Posts Tagged ‘refinance’
Today, due to the economic situation to the crisis and the lack of jobs many people have seen their income reduced due to loss of employment of a household member, or the total loss in some cases. Furthermore loans and mortgages do not go away just as income.
In this dramatic cocktail, the downward spiral often leads to use the “magic” solutions offered by companies dedicated to regroup loans or refinance debt.
Be very careful with these solutions, because what is a difficult situation can become a critical situation. You have to evaluate many different options, and view each particular case, why not for everybody this is the best solution.
regroup loans
In what cases can be a solution to regroup loans?, Because honestly think very few. Since we do not forget that these companies are not sisters of charity, are companies looking for profit, and we can assure a profit seeking disproportionately greater than those banks and savings banks or financial institutions, because obviously the risk is greater .
For example, if the family’s financial problem is given because it has lost some of the income of the family unit, but another part of income is considered to be completely stable, almost impossible to lose (the salary of an official, perhaps), whether it would be an option to evaluate the possibility of refinancing the debt with one of the many companies that offer this service. Extend the life of the loan, at the expense of paying more interest, but with a markedly lower monthly fee.
But for the rest of cases, and even then, before venturing to the desperate to accept this type of refinancing your loan, it is better to see the other options: renegotiate your mortgage loan and your bank, try to change some condition, sell the property on which there is a loan to pay off the remainder of the loan with the proceeds from the sale, … etc
Sometimes there is no option, but be very sure, to many accounts, and consider all available options before going to regroup loans at exorbitant interest and irreversibly worsen your financial situation.
Depending on who is likely to increase interest rates from as in the near future, it would make sense to refinance your mortgage now fabulous subrogated to another entity, either from bank or savings.
Considering this we can see some very interesting deals by which entities are responsible for the cost in subrogation.
The key factor to decide if we need to refinance is the difference that now we have agreed with the entity. While it may be beneficial for most human beings in refinancing their mortgages as soon as possible, no matter the latest all because as we said to have implemented differential.

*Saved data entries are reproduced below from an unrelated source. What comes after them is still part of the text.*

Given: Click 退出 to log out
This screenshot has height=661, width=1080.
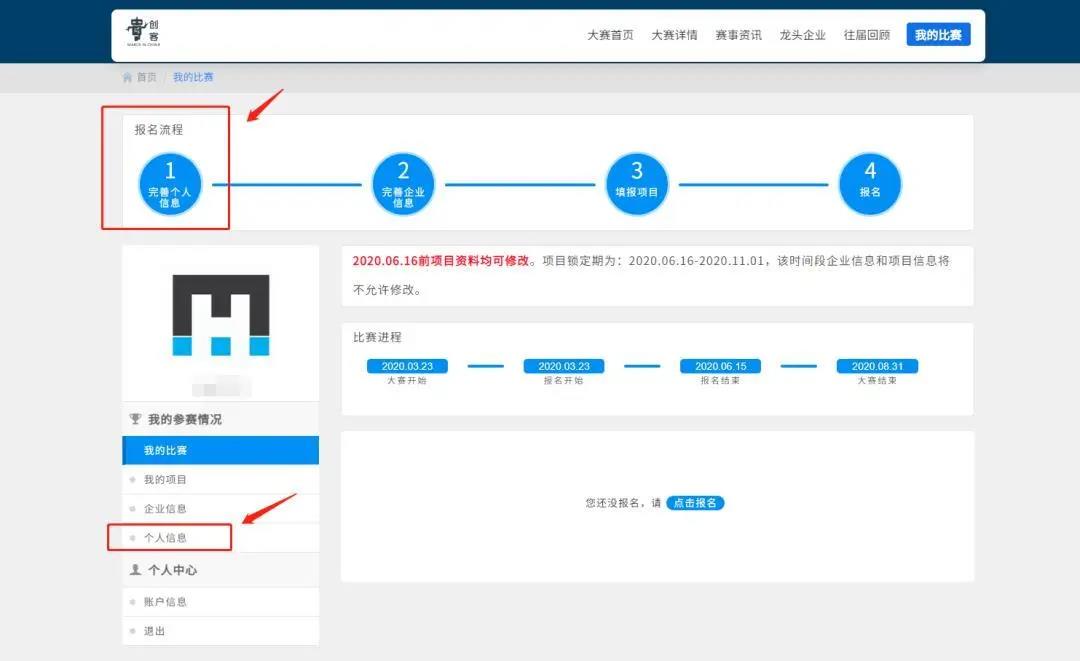Looking at the screenshot, I should [x=155, y=631].
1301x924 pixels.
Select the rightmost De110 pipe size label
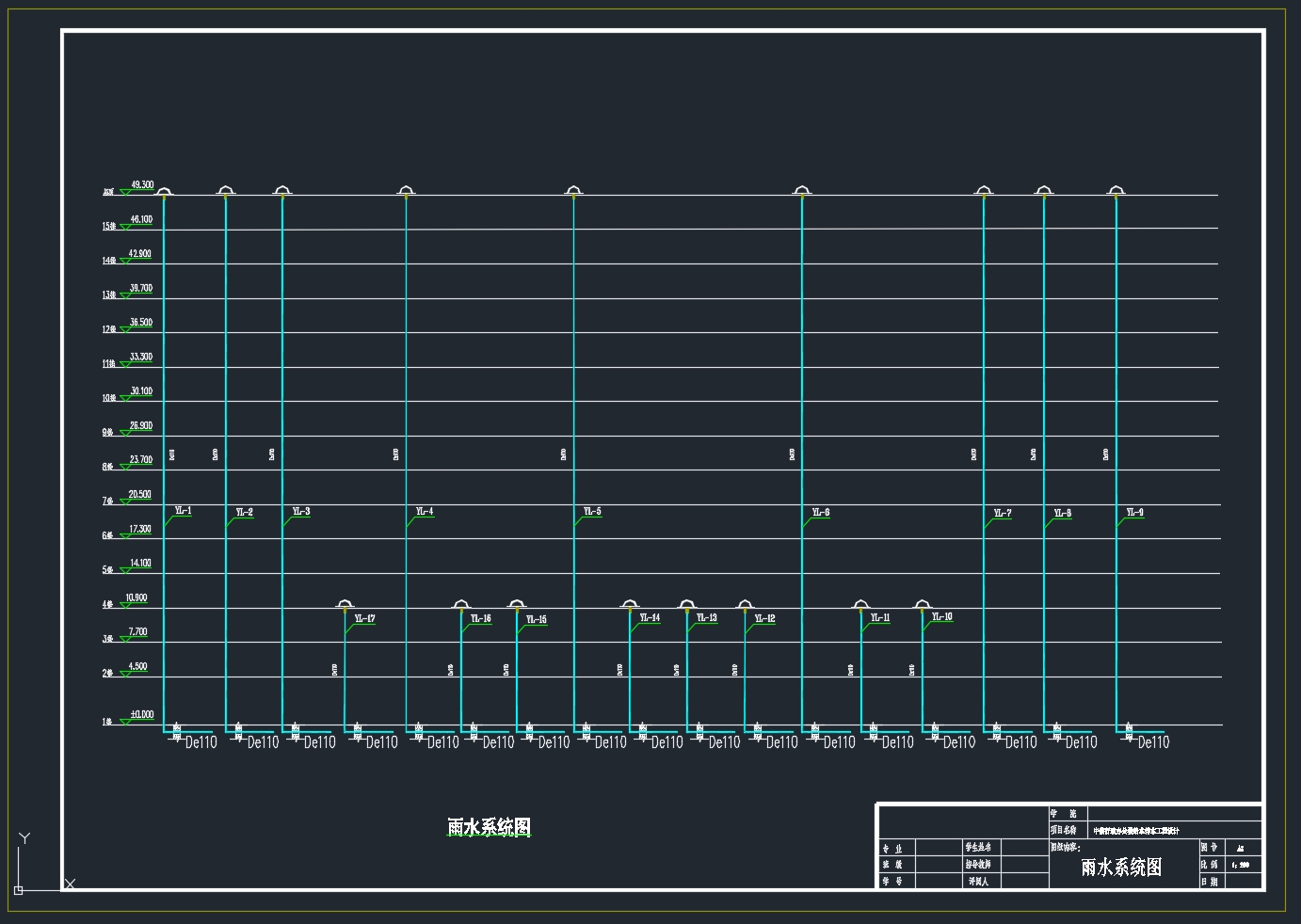point(1152,742)
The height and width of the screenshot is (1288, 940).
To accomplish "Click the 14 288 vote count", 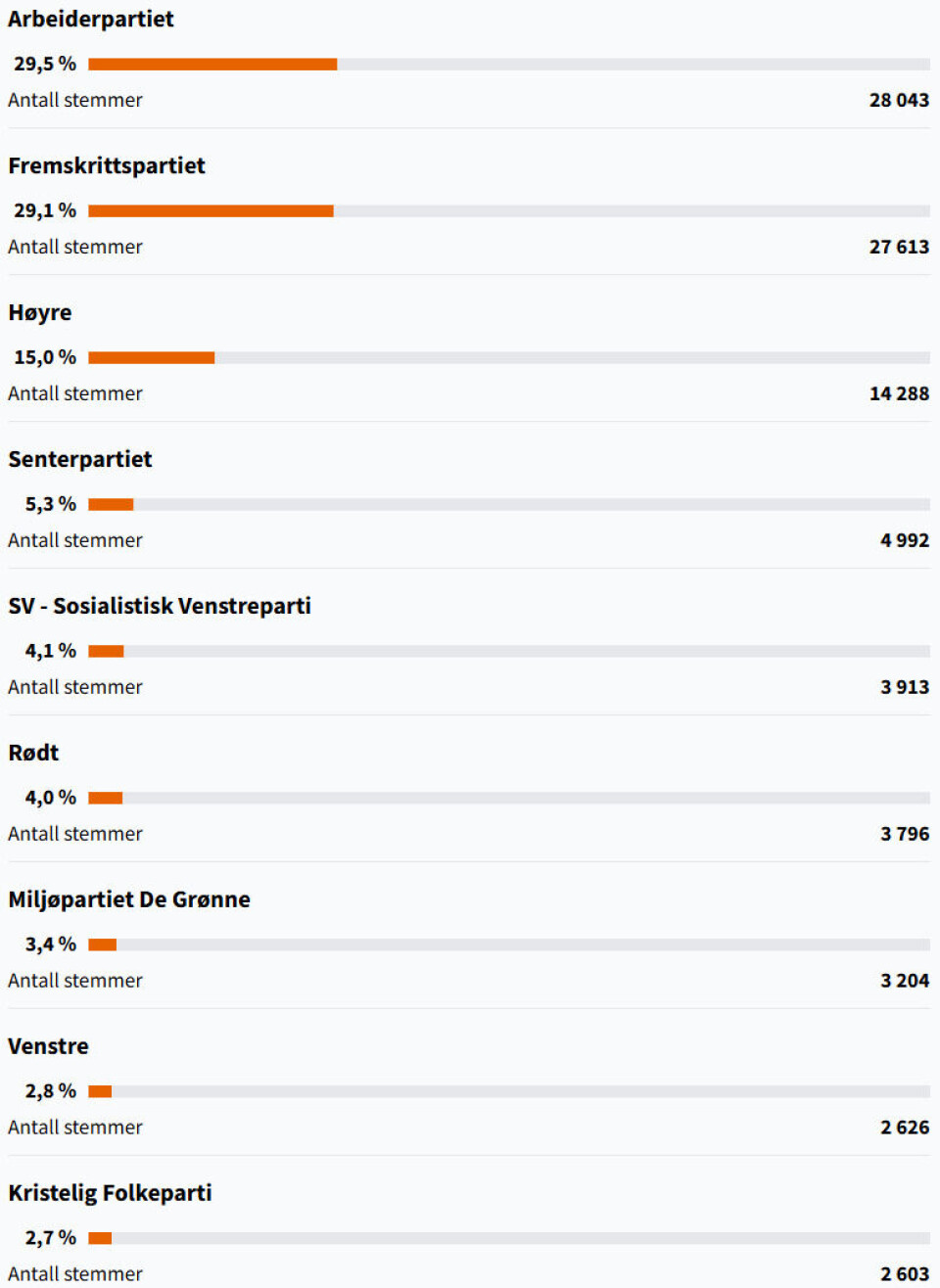I will (899, 393).
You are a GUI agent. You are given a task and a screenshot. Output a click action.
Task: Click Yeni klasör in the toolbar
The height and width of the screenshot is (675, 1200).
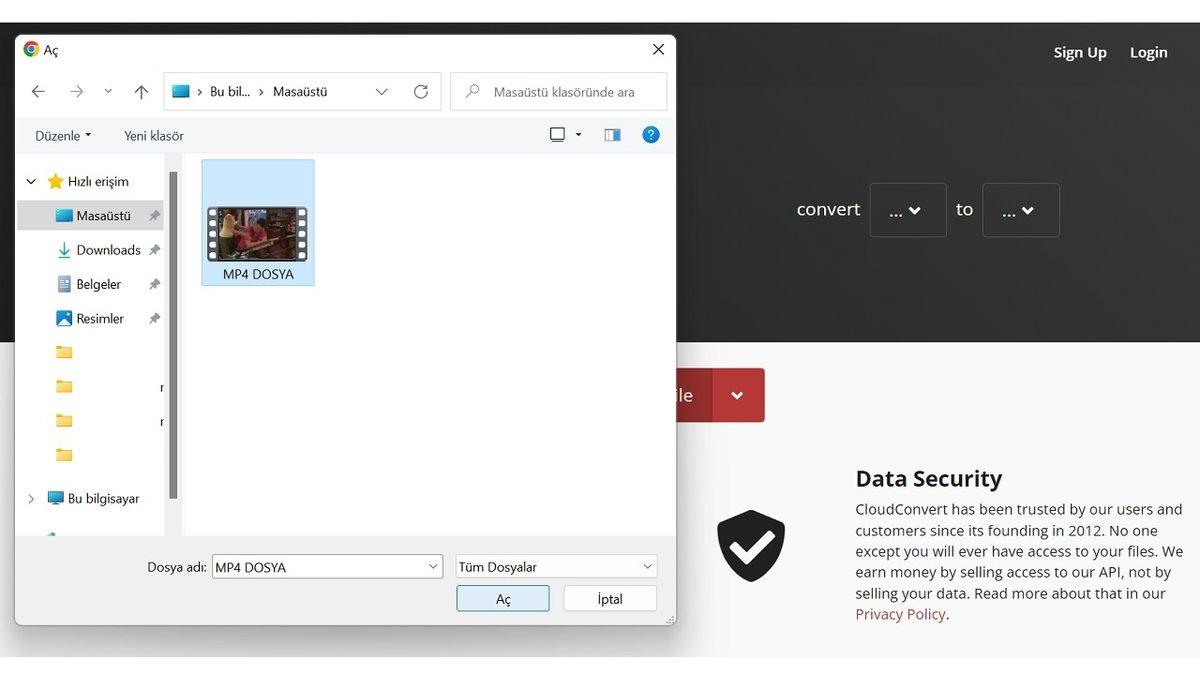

In the event that we have a high differential and we want to change the mortgage institution we have to note that the subrogation is a cost, notary commission for opening commission subrogation … As in all can cost more than 3,000 to €. Fortunately, now there are many banks that are in charge between these costs and the expense is no change, except perhaps the notary and some other minimal expense.
If we have economic problems and we are wondering how to hire for any credit or loan to save the situation may be time to rethink the possibility to switch to the latest mortgage and spend another bank.
If the mortgage on the house is a few years ago and we paid more that 35% of it is very likely that the new valuation is higher than when we did last time and thus be able to ask the bank an amount more to cope with the latest fabulous and the new mortgage can be overcome if the economic problems that we are going.
Additionally depends in large measure from the real estate market trends in your area. Some areas may have experienced an increase to property values, just as others may have had a decrease in value.
Depending on the circumstances, although the mortgages are cheaper, it may make sense to refinance or not.
The amount owed on the mortgage of our time and the economic problems that are happening will be a determining factor as refinancing.